Misconception 2: MC and MR are always different. Reality: They’re equal at the profit-maximizing point.
Misconception 3: High marginal revenue always means high profit. Reality: Only if MC is lower. High MR with high MC might mean low profit.
Misconception 4: Marginal cost is always increasing. Reality: It often decreases initially then increases.
Misconception 5: Only large businesses use marginal analysis. Reality: Any business making production decisions uses these concepts implicitly if not explicitly.
Practical Application
You can apply these concepts to personal decisions too.
Should you take a freelance project? The marginal revenue is the payment. The marginal cost is your time. If MR > MC, take it.
Should you work more hours? The marginal revenue is the additional pay. The marginal cost is your time and energy. Compare them.
Should you attend an event? The marginal cost is the ticket price and time. The marginal revenue is the satisfaction and benefits. Compare them.
Marginal analysis applies everywhere decisions involve costs and benefits.
Key Takeaways
- What is the difference between marginal cost and marginal revenue is that MC is the cost of one more unit while MR is the revenue from one more unit.
- Marginal cost is the additional cost to produce one more unit.
- What is marginal cost is best understood as the cost change when production increases by one.
- Marginal revenue is the additional revenue from selling one more unit.

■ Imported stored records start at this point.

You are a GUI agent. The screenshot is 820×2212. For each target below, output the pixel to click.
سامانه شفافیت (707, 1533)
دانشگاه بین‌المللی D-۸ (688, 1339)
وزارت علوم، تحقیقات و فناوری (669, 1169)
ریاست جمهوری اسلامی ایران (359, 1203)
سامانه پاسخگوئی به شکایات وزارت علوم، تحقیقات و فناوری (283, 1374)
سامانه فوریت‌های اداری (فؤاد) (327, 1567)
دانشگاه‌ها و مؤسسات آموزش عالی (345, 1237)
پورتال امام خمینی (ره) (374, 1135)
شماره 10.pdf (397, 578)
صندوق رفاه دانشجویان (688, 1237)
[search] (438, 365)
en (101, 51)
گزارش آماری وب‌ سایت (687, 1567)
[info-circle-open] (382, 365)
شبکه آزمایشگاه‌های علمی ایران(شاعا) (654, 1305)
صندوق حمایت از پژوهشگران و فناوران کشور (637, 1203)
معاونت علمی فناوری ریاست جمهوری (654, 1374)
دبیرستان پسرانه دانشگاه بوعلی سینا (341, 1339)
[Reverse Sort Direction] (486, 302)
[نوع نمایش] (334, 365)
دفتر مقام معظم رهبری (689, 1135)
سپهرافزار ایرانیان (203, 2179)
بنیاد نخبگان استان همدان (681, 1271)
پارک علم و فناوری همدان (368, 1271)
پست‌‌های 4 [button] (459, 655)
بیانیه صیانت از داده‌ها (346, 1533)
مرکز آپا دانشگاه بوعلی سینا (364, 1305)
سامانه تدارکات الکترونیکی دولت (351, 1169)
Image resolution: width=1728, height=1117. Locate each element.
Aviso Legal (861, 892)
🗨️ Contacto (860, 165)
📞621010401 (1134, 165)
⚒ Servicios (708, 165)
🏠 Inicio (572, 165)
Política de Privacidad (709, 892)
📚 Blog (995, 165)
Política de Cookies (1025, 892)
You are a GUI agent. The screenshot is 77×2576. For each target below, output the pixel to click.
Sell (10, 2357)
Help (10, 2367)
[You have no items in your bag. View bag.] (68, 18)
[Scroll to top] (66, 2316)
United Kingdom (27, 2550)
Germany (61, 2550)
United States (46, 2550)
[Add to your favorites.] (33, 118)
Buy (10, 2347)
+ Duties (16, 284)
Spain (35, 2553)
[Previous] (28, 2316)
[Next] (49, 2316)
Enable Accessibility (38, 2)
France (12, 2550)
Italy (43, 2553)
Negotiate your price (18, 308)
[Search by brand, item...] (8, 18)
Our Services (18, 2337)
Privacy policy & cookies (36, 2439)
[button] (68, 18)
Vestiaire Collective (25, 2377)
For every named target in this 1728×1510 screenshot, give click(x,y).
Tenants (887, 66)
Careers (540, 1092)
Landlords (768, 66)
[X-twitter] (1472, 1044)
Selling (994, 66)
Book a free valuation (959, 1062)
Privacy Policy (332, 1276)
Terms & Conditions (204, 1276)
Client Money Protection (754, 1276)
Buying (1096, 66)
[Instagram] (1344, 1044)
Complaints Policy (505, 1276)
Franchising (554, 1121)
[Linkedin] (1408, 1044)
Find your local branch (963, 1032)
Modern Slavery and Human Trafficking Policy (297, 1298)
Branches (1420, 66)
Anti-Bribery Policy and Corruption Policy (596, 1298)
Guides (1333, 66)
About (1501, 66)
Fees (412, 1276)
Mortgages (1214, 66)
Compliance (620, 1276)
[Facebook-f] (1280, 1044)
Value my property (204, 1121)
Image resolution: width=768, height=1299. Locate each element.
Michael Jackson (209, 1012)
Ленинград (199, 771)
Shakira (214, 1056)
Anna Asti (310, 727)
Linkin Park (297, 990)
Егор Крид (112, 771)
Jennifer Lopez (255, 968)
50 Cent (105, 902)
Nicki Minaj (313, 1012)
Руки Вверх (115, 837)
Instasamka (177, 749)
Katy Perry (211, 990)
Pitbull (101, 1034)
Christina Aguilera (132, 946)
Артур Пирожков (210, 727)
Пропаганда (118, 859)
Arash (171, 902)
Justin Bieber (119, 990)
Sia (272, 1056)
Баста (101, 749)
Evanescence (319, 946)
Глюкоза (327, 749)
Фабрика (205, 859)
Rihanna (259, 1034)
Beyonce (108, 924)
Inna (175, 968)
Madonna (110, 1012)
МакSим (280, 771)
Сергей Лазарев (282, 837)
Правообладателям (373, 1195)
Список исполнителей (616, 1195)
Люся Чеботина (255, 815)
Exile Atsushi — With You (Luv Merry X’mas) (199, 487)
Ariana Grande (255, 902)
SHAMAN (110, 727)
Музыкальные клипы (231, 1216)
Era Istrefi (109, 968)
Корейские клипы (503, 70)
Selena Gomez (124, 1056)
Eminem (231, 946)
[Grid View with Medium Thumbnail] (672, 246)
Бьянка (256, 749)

- What is marginal revenue is best understood as the revenue change when quantity sold increases by one.
- Marginal cost formula is the change in total cost divided by the change in quantity.
- Marginal revenue formula is the change in total revenue divided by the change in quantity.
- The point of maximum profit is the point at which the marginal cost equals the marginal revenue.
- Profit maximization occurs where MC = MR.
- To calculate profit, producers subtract their total production cost from their total revenue.
- Marginal analysis compares marginal changes to determine optimal decisions.
- The marginal cost curve typically decreases then increases as production increases.
- The marginal revenue curve typically decreases as quantity sold increases.
- Marginal profit is positive when MR > MC and negative when MC > MR.
- How to find marginal revenue is to calculate the change in total revenue for one additional unit sold.
- Marginal cost meaning is the cost of producing one additional unit.
- Marginal revenue definition is the revenue from selling one additional unit.
- Marginal cost definition is the additional cost when production increases by one unit.
- Marginal benefit vs marginal cost comparison applies to consumer and producer decisions.
- Marginal cost economics definition is the cost of increasing production by one unit.
- Marginal revenue curve slopes downward as higher quantities require lower prices.
- Marginal cost example shows how costs change as you produce more.
- Define marginal cost as the cost of one additional unit of production.
- What is the best definition of marginal revenue is the revenue from one additional unit of sales.
- Marginal revenue definition economics is the change in total revenue from selling one more unit.
- Understanding these concepts helps businesses make optimal production and pricing decisions.
- If you’re studying economics or running a business, understanding the difference between marginal cost and marginal revenue is essential for decision-making.